Колокол очутился в мешке, а потом и на телеге. Вспомнилось, как везли его, новенький, укрытый душистым сеном, как сквозь сено просовывалась грубая мужицкая ладонь и бережно ощупью ала его бока, и тарахтела телега, и пофыркивала лошадь, и все еще было впереди.
Когда его вывалили из мешка, он очутился в таком металлическом хламе, что невольно подумалось: «До каких низов, до какого дна жизни я докатился. С каким отребьем приходится вместе лежать мне, музыкальному инструменту!».

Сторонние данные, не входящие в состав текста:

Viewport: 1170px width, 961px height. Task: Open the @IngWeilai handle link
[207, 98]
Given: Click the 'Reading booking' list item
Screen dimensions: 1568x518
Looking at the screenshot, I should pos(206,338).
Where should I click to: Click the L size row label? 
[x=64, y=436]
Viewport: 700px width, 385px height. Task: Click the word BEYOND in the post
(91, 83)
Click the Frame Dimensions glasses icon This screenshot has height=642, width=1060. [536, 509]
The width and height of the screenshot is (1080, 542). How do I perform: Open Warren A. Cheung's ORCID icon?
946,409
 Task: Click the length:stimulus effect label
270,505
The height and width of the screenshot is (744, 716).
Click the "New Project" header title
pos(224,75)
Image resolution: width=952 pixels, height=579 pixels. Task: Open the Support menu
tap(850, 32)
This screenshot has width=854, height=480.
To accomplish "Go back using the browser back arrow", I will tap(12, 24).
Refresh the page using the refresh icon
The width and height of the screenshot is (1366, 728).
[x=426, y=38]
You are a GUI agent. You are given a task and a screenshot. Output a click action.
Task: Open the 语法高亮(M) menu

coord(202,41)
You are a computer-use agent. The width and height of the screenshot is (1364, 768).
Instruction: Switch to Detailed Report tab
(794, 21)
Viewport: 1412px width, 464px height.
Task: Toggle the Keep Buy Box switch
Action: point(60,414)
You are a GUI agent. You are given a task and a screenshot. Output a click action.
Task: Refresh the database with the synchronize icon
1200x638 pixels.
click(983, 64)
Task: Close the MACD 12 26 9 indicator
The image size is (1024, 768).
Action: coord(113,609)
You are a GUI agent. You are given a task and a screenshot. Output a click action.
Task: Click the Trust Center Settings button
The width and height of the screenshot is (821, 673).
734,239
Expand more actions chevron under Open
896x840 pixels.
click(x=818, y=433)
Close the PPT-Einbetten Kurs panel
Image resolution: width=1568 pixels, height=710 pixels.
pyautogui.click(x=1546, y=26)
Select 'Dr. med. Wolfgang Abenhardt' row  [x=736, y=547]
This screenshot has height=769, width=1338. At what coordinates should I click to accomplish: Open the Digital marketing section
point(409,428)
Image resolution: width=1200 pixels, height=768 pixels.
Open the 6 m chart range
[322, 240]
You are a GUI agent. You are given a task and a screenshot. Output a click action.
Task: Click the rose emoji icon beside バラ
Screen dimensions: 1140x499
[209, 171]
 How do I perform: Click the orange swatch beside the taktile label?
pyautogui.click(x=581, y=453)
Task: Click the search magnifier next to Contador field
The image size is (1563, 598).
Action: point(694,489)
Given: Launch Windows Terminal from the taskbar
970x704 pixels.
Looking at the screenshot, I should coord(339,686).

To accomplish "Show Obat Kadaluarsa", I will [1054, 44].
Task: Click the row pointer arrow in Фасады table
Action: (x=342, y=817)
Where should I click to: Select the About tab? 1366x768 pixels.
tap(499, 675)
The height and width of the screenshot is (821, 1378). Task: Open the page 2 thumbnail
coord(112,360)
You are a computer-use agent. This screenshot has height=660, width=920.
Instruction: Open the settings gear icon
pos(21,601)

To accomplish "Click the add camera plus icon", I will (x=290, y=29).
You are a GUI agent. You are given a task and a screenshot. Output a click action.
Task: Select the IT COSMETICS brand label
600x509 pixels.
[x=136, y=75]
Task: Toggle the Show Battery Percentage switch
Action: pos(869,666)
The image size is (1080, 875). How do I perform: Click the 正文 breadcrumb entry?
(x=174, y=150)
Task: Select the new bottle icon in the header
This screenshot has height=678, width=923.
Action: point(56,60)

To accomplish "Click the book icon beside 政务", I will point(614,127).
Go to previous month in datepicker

Соседство, между тем, прибавлялось и прибавлялось. Сыпались в одну кучу и спутанные мотки проволоки, и кастрюли, и огрызки толстого кабеля, и детали от радиоприемников, и надгробная доска с неразборчивой надписью, и водопроводные краны, и дверные ручки, и оконные шпингалеты, и личина от сундука — и все это сыпалось, сыпалось, так что совсем засыпало бедный колокол.
Куда-то везли, перегружали, снова везли, черпали ковшом экскаватора. Ну конечно, не по медяшке же разбирать и перекладывать с места на место. На посторонний взгляд это была теперь однородная масса. Тут не было уж отдельно крана, отдельно проволоки, отдельно кастрюли, но было единое вторичное сырье, которое меряли на тонны.
На заводском дворе, куда сырье попало в конце концов, оно лежало большими грудами. В эти груды иногда досыпали с железнодорожной платформы, но зато и брали каждый день. И это была последняя дорога, последний, как говорится, этап — дорога в печь, где бушует тысячеградусное пламя и где всякая вещь окончательно перестает быть собой. Потому что хотя посторонние свысока могут считать сырье однородной массой, но каждая вещица знает про себя, что она есть или хотя бы была — вещица. Она сохраняет еще пока два основных признака всякой вещи: форму и название. Пусть безногая, пусть сплющенная подставка под лампу, но все же всякий, взяв в руки и повертев в руках, скажет: да, это подставка под лампу. А это кран, а это риза от иконы, а это гильза от противотанкового снаряда. Но наступает последний этап — и вещи перестают быть вещами. Огонь уравняет всех. Вытечет с нижнего конца печи раскаленная струйка металла, в которой невозможно не только угадать — вообразить ни колокола, ни подсвечника, ни надгробной доски.